The old 1920s-built cabins were torn down and replaced in 2013. The new cabins are some of the nicest cabins that we've seen in the national parks, so far. Even though we didn't stay the night, Cedar Pass Lodge Manager Jenny Brown took a few moments from her busy day to show us around. Here's what the cabins look like inside ...
After a few nights of sleeping in the camper, these beds looked real good to us.
The cabins look rustic on the outside, but are pretty cushy on the inside.
These cabins were some of the nicest we've seen in all of the parks we've visited.
We really liked the extra care they took in upgrading the cabins. The cabins and furnishings were all locally crafted, and even the interior siding was made from fallen beetle-killed pine logs to lessen the environmental impact in keeping with Forever Resorts' National Park commitments. Even an old shed was preserved and repurposed as a laundry cabin to preserve the local history.
In checking out other reviews of Cedar Pass Lodge, I noticed that almost all of the negative reviews were posted before Cedar Pass Lodge came under new management and replaced the aging 1970s-decorated cabins. If you see a bad review before 2013, it probably has little to do with today's Cedar Pass Lodge.
We enjoyed a couple of meals at the Cedar Pass Restaurant, and were really pleased with the food and service. I dove into the local cuisine with a Sioux Indian Taco, which is fry bread topped with refried beans, buffalo meat (or vegetarian spicy black bean burger), shredded lettuce, tomato, cheddar cheese, and black olives. This was a huge, hearty dish that left me with a complete second meal for leftovers. My wife is a bit of lettuce aficionado, and loved the salad bar with fresh greens that were a noticeable improvement from the plastic-bagged iceberg lettuce you usually find on the road.
We didn't get to try everything that sounded good, but the menu includes lots of environmentally sound choices, South Dakota-made wine and beer, and something called Kuchen which is the official dessert of South Dakota.
Cedar Pass Campground
Scrambling on the rock formations between the campground and lodge.
The views from the campground are stunning and make you feel like Kevin Costner's character in the movie "Dances with Wolves" as he discovers the wide-open beauty of the plains and badlands. The campground is right out in the open, so every site has sweeping, panoramic views of the rock formations and prairie. Each of the tent sites and most of the RV sites also include picnic tables with these cool, shaded awnings to ward off the hot sun.

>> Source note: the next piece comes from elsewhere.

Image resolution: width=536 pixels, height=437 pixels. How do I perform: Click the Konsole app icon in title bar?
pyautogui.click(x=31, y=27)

Camping is also reasonably priced -- Tents: $20 a night (for 2) and $3 for each additional person. Kids 15 and younger camp for FREE. The campground features flush toilets and pay showers. RVs: $35 a night (for 2) and $3 for each additional person. Kids 15 and younger camp for FREE. RV sites include electric, but no water or sewer hookups. There's plenty of water close by, though, so you might want to bring a big jerry can to top off your water tank if you're staying for a while.
Cedar Pass Campground
The other great thing about the campground is location, location, location. We've been to lots of state and federal campgrounds that are near really awesome natural and cultural features, but many of these campgrounds are tucked away into the woods away from the cool stuff that you've come there to see. With Cedar Pass Campground, though, you are right in the thick of things and can enjoy much of what you came to the Badlands to see without even leaving your campsite.
As for the crisis I mentioned above, Cedar Pass Lodge passed with flying colors. Not only did they open the lodge and basement to all cabin and campground guests when the big storm blew through, but the staff went the extra mile -- passing out cold water bottles from their store and keeping everybody updated on the weather and what was going on back at the campground. We were very impressed. Thanks for a great stay, Cedar Pass!